かつて、文化は西から東に向かって伝わり発展してきました。
一番の象徴はシルクロードです。ローマから東にひたすら伸びています。
西のローマから文化がシルクロードに乗って東に伝わります。
そして、そこから、更に東へ伝わります。
まるでバケツリレーのように時間を掛けて西から東に貿易と言う形で、
西から東に文化が伝えられて行きました。

やがて、その文化は海を渡り、日本に伝わります。
日本人は、伝えられた文化を、更に西東に伝えて商売をしようとしますが、もうその先は太平洋。
伝えて貿易する先がありません。
元手を取り返すには、もう一度この日本国内で商売をして儲けなければなりません。
しかし、既に日本人は、一度、目の前を通過した文化なので、関心は薄れています。
同じ文化を、もう一度日本人に振り向いてもらって買ってもらうには、
日本人用にカスタマイズする必要があります。

ここに日本人の創意工夫の魂が生まれたのではないかと考えます。
たとえばひらがなやカタカナも平安時代に伝わった漢字がくずれて作られました。

食べ物ではカレーや肉じゃが、てんぷら、カステラ、鯵の南蛮漬けなど
全て日本に浸透していますが、もとは海外から伝えられた舶来品です。

もとは異質のものでも、日本人に適合するように改良し、カスタマイズしていった文化といえます。
日本人はこのカスタマイズ能力に長けているといえるかも知れません。

日本の文化は、日本国内だけで発達した海外では通用しない特殊な文化で、ガラパゴスである・・・と良く言われます。
携帯電話などは、国内仕様なのでガラパゴス携帯・・・ガラケーと揶揄されています。

かつて、輸入品を舶来品と言って羨望の的だった時代は、形だけコピーした瓜二つの二流品が市場に溢れていた時代。
その二流品はすべて国産品。
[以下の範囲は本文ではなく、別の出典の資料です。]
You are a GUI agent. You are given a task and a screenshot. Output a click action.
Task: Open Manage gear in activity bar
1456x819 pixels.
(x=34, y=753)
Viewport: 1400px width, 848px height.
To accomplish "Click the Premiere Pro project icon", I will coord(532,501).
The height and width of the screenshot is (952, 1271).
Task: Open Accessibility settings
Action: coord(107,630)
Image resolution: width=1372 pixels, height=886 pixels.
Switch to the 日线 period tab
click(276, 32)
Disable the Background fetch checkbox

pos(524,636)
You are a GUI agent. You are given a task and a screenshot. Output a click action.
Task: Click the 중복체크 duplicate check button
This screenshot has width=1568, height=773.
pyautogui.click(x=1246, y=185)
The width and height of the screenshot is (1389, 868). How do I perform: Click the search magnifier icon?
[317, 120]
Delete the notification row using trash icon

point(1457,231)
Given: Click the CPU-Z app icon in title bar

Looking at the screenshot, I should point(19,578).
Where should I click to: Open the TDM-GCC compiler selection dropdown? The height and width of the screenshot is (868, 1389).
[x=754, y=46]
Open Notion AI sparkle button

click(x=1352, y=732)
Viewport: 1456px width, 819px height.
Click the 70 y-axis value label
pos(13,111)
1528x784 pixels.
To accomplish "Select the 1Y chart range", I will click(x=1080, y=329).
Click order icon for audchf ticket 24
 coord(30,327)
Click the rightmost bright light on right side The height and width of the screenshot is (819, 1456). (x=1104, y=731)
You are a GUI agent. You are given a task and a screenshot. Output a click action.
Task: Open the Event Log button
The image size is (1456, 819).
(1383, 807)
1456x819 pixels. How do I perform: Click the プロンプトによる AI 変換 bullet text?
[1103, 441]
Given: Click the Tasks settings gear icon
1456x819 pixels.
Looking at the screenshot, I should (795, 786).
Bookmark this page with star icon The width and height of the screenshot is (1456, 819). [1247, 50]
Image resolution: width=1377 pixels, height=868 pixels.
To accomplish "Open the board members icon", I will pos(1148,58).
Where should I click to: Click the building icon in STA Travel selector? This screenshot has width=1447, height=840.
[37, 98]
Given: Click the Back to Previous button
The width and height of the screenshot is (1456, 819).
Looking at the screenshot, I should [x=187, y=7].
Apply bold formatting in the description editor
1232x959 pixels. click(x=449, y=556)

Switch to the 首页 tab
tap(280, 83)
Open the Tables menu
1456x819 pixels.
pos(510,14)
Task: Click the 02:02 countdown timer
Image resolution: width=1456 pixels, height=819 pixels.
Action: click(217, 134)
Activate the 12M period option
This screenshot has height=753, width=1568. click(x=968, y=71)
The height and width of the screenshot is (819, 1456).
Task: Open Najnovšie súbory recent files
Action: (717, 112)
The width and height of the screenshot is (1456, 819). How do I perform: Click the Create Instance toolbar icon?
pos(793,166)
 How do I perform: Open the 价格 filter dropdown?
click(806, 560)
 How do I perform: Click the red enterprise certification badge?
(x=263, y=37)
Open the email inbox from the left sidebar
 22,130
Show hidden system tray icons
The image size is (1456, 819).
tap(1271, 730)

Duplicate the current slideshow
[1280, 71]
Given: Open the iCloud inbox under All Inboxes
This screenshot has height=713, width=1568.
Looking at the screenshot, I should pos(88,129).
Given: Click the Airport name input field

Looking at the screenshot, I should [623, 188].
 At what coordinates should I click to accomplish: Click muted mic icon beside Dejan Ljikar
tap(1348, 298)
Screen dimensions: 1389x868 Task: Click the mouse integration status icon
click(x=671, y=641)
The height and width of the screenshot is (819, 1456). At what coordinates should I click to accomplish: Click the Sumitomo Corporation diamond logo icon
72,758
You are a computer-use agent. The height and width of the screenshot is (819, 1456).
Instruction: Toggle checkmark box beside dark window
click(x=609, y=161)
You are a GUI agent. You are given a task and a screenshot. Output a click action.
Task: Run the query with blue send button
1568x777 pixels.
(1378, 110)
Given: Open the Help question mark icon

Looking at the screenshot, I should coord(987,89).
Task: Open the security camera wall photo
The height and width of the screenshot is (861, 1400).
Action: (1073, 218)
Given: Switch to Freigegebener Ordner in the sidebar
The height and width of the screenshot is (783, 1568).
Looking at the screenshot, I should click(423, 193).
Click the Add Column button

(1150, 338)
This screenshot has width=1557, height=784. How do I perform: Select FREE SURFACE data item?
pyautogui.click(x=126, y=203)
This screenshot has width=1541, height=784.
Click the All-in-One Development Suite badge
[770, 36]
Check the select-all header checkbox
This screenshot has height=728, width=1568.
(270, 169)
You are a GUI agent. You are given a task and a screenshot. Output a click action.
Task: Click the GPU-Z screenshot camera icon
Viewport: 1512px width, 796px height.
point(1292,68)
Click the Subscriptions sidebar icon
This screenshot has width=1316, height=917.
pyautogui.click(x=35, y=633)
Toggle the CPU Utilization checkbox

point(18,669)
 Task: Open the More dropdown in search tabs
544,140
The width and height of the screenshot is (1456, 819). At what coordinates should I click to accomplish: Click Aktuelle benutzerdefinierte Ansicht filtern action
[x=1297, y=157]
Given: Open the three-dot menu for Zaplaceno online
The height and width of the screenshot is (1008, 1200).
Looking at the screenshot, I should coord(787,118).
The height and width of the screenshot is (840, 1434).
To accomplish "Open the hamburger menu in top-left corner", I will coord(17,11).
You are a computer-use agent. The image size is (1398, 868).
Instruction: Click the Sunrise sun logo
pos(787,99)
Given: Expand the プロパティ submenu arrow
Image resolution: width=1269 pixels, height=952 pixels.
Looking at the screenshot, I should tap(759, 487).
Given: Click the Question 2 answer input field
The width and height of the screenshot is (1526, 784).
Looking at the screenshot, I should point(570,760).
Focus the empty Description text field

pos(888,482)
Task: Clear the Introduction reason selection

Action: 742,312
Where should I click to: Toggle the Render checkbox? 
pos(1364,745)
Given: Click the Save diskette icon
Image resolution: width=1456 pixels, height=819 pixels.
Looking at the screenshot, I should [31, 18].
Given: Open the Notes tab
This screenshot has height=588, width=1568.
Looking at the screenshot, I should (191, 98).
今では考えられない時代です。

しかし、日本人はここで止めなかった。
模倣を研ぎ澄まし、市場の要求を汲み取り、本家の性能を超えるものに仕上げてしまった。

いまや国産品と言えば、品質が高く、製品の大きさも関係なく、自分本位の使い勝手の意変えてしまう。
この日本人のガラパゴス能力を、国境を越えて全世界に輸出するグローバルなガラパゴス、
つまり「グロパゴス」と推し進めるのも良い考えかも知れません。